According to Jayalal, immediate action needs to be taken against the culprits and security around hospitals must be increased.
“There's no point if they come after the incident. Doctors and other healthcare staff are working tirelessly to save the lives of the people. Such incidents scare them and demotivate them. This needs to stop otherwise the situation will get worse," he added.
Several doctors told Sputnik that despite working tirelessly throughout the pandemic, they have been treated in an unacceptable way.
On Wednesday, the IMA stated that as many as 594 doctors had died during the highly-infectious second wave of the coronavirus pandemic in the country.
With repetitive incidents of violence against doctors, the IMA has appealed to federal Home Minister Amit Shah to urgently implement an effective and strong law "against healthcare violence" to safeguard the healthcare professionals of the country.

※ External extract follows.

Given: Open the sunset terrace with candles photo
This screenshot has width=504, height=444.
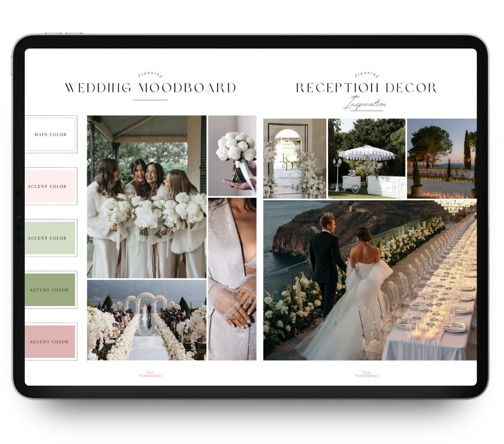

Amid rising assault cases, the IMA has said that it has been constantly requesting the Indian government to enact a central law with Indian Penal Code (IPC) section, fixing the responsible officers to investigate, time frame for investigation, and punishments for culprits, as early as possible, without option for bail.
According to the findings of a study by IMA, more than 75 percent of doctors in the country have faced at least some form of violence and over 68 percent of incidents have been committed by the attendees or relatives of patients.
Mental health experts also point out that these incidents raise the mental trauma of the doctors who are already exhausted by the ongoing pandemic.
According to Dr. Zirak Marker, a senior psychiatrist, and MPOWER advisor, the risk of experiencing trauma and stress is very high for frontline medical workers. Long working hours, fatigue, lack of rest and sleep, dealing with complications, uncertainty, difficulty with relatives, and unrealistic expectations all contribute to burnout and emotional drain.
He said it has to be realised that frontline workers in the first place are human beings with feelings, just like any other person.
“They are not super-humans or gods that can be in control of every given situation or predict how things may turn out. They tirelessly work despite sometimes having difficulties or problems, at home or work. They come to work despite sometimes not feeling up to it or if they are feeling sleep deprived or fatigued," Marker told Sputnik.
The Indian Medical Association (IMA) once stated that a bill titled “Prohibition of Violence and Damage to Property Bill, 2019” was drafted by the Health Ministry in 2019. But the Home Ministry dismissed the need for a separate law to check violence against a specific profession.
“At this pandemic, we also demand hospitals shall be declared as protected zone and mandatory official observance by police are implemented in all hospital premises,” the IMA statement added.
Doctors Fear Violence at Workplace Amid Pandemic
Some doctors said they get scared and disheartened due to these incidents of abuse and assaults, and added that violence has increased during the pandemic.
Last month, the Bombay High Court directed the states to protect doctors and healthcare staff in the front line battling the Covid-19 pandemic.
As cases of violence against doctors and medical staff has increased dramatically in the ongoing second wave of the coronavirus, several doctors have warned of withdrawing their services if attacks continue.